Exercise brief: All lines from the one holding "Task: Click the Refresh address bar icon" through the last line of the entries below must be transcribed exactly, and no others. Pictures do not go in.

Supplied material:

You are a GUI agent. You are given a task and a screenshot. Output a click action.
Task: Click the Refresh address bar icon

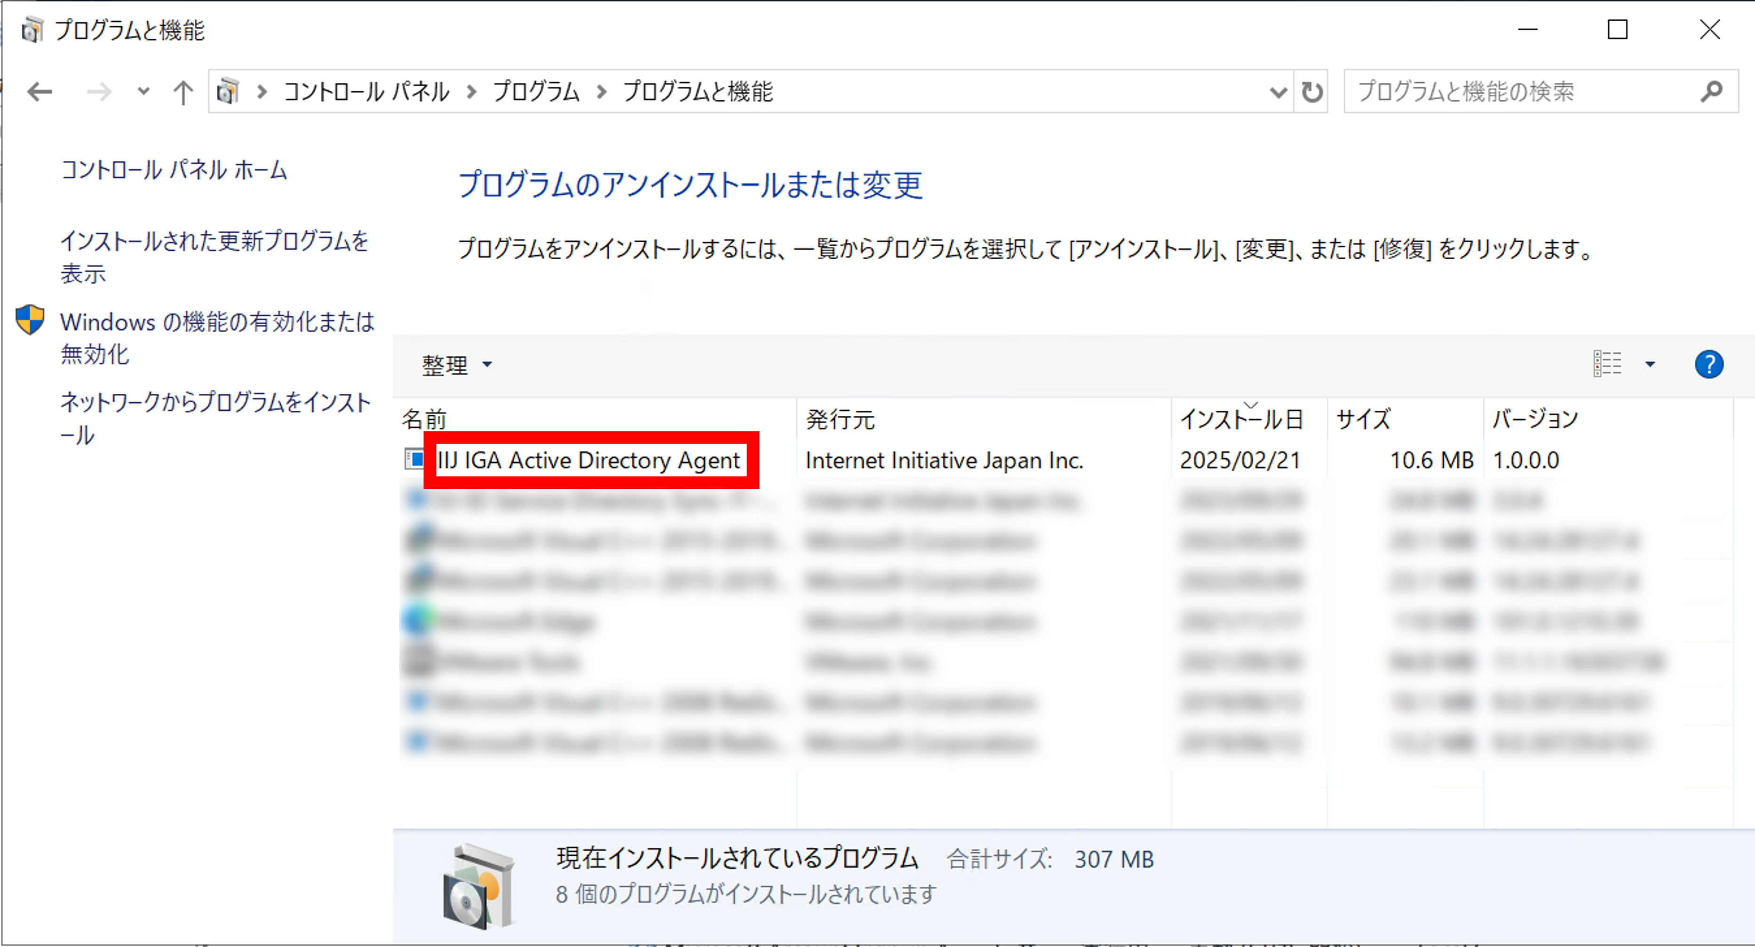[1311, 91]
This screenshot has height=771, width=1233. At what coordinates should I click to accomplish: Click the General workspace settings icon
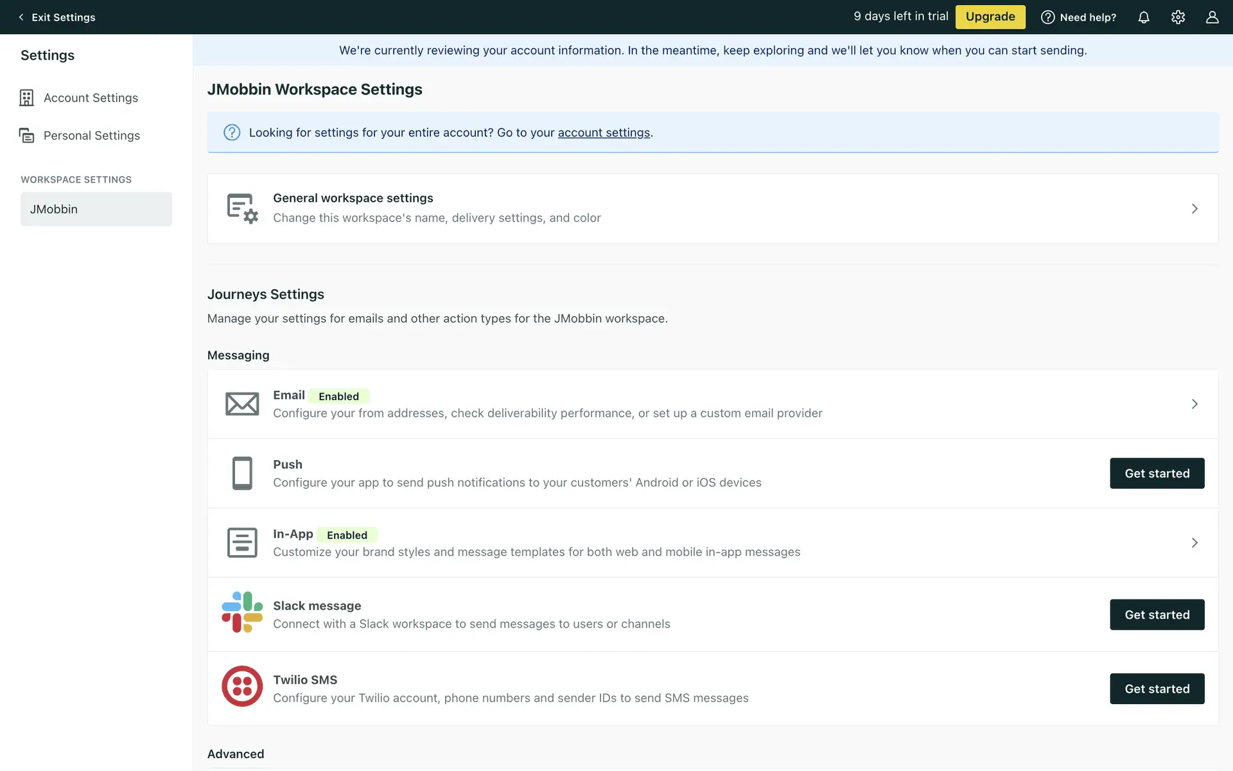coord(242,208)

Answer to this task:
Task: Click the Refresh address bar icon

[1311, 91]
This screenshot has height=771, width=1233. At what coordinates should I click to accomplish: Click the General workspace settings icon
coord(242,208)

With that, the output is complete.